Problem statement
Extract precisely the lines that run from the line containing "Instruction: Select trassir" to the end of the records below, with both ends included and pictures omitted.

The records
================
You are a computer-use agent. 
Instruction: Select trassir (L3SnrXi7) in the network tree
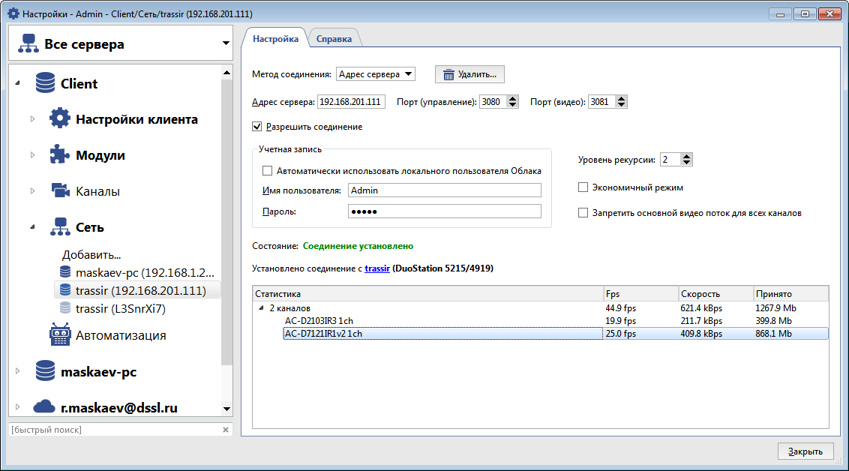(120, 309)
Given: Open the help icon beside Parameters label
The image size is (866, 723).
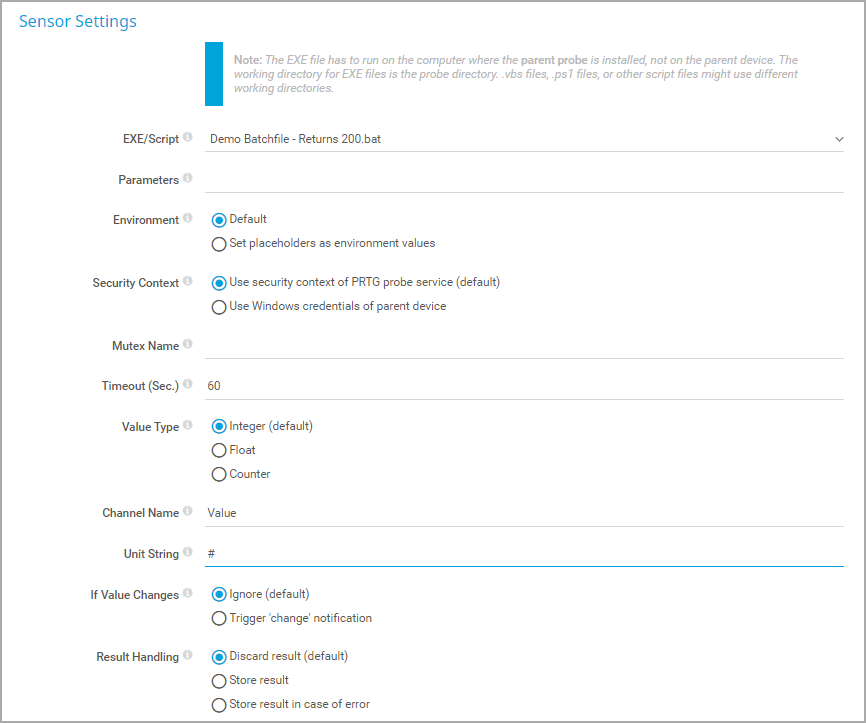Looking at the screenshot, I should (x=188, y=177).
================
Result
Instruction: Select trassir (L3SnrXi7) in the network tree
(120, 309)
Given: Open the help icon beside Parameters label
The image size is (866, 723).
Looking at the screenshot, I should (x=188, y=177).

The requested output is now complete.